Brands are living things too. Just like other beings, brands grow, mature and change; but unlike most species they don't necessarily have to die. Unfortunately though, many do. Infact many die prematurely through neglect.

This is the story of Farmer Bob, a Magnificent Mango Farmer who created a brand and Mr. B.A. Nob who for all his financial cost cutting prowess managed to destroy it.

The Tale of Farmer Bob's Magnificent Mangos 

Chapter 1: The Making of a Successful Brand.

I'm Bob and I'm a Mango Farmer. I love my Mangos. I know what types of seeds to plant, I know how to put nutrients into the soil to ensure the seeds are well fed, I know how to keep them watered well to produce not only the best fruit, but LOTS of it.

I call my Mangos Farmer Bobs Magnificent Mangos and identify them with a sticker in the shape of a heart.  People actually ask for them by name and pay extra because they are consistently bigger and more juicy than any other Mango on the market.

Every year I invest in the best horticulture ....sometimes I even play my Mangos a little classical music. And every year they bear the best fruit and in ever increasing quantities. Sales continue to thrive.

After 5 years building up my successful business I decide I've made enough money to retire to the South of France, so I sell my Mango farm to a large fruit farming cooperative owned by the shareholding public.

Chapter 2: The Making of a Successful Pillage

Not content with making a healthy profit, the push is on from the co-operative for a higher profits. Knowing in the first year that they cant possibly achieve higher profits through by increasing prices, the cooperative opt instead to slash costs. So - they cut labour, buy cheaper fertiliser and reduced their vigilance in pest control. The head accountant Mr.B.A Nob was over-heard to say...


Warning Sign 1: Lets cut costs (size & quality)- no-one will notice the difference

" No-one will notice the difference, I mean we can make large incremental gains by reducing unnecessary production expenses". 
And guess what! In Year 1 it worked. B.A.Nob was the hero of the Management Team.

However, over time, as new crops came to maturity without the right nurturing; the Mangos began to suffer. It began with FBMM starting to look a little less Magnificent.

The loyal FBMM buyers who were happy to pay more became disenchanted with the Mangos noticing the difference in size (they were a lot smaller) and quality; but not in price. So they bought something else.

Warning Sign 2: Lets go on special every second week 

The co-operative buoyed by the initial increase in profits but alarmed by the drop in sales decided to drive sales by putting the Mangos 'on special'  to hit a lower price point than the opposition Mangos. Again, somewhat predictably sales increased but margin didn't.
Regardless, the co-operative took a collective sigh of relief, sales were back on track. And given the success of this ploy it was felt that the best option would be to put the Mangos on special every second week in order to makes sales budgets. Sales indeed went up every second week.

#####

From the story of Farmer Bob's mangos, extract the passage from "The Tale of" to "continue to thrive." word for word.

#####

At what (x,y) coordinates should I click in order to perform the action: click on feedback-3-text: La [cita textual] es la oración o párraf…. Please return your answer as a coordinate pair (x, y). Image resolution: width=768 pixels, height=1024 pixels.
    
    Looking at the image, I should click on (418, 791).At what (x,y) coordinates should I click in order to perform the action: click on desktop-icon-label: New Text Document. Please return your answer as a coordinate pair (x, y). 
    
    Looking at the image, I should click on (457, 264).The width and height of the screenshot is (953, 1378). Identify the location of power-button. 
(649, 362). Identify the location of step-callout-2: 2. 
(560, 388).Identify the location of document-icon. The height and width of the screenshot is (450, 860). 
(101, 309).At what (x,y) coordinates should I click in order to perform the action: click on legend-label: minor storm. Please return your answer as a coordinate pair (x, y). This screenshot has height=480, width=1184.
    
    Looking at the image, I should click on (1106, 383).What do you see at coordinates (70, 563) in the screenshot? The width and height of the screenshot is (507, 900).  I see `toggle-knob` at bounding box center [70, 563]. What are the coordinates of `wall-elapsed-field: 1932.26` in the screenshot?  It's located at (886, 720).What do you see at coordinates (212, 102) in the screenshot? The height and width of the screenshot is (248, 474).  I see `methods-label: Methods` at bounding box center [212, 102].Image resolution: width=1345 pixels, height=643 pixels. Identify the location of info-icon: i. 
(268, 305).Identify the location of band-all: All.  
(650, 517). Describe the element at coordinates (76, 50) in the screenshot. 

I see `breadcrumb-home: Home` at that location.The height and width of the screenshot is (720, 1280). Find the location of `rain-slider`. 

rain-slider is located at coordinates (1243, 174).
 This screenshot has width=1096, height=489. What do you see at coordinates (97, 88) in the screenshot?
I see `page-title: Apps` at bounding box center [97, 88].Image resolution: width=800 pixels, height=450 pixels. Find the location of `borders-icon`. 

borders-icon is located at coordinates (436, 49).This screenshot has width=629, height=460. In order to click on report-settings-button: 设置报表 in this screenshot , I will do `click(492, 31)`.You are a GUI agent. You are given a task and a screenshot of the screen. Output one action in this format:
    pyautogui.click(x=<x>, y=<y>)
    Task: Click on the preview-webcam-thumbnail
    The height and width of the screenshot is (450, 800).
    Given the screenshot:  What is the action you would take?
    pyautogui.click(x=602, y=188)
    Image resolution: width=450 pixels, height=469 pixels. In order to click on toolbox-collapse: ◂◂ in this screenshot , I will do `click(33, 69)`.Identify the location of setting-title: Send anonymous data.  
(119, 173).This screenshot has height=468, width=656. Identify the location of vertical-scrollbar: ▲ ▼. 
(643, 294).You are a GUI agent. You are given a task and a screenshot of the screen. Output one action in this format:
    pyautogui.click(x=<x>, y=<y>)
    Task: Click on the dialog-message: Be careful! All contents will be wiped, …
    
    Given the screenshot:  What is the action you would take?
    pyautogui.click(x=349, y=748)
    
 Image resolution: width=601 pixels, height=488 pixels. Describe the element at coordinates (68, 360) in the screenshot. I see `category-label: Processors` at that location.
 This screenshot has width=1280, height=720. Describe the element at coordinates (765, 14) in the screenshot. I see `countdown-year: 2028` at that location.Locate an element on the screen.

#####

Worked solution:
The Tale of Farmer Bob's Magnificent Mangos 

Chapter 1: The Making of a Successful Brand.

I'm Bob and I'm a Mango Farmer. I love my Mangos. I know what types of seeds to plant, I know how to put nutrients into the soil to ensure the seeds are well fed, I know how to keep them watered well to produce not only the best fruit, but LOTS of it.

I call my Mangos Farmer Bobs Magnificent Mangos and identify them with a sticker in the shape of a heart.  People actually ask for them by name and pay extra because they are consistently bigger and more juicy than any other Mango on the market.

Every year I invest in the best horticulture ....sometimes I even play my Mangos a little classical music. And every year they bear the best fruit and in ever increasing quantities. Sales continue to thrive.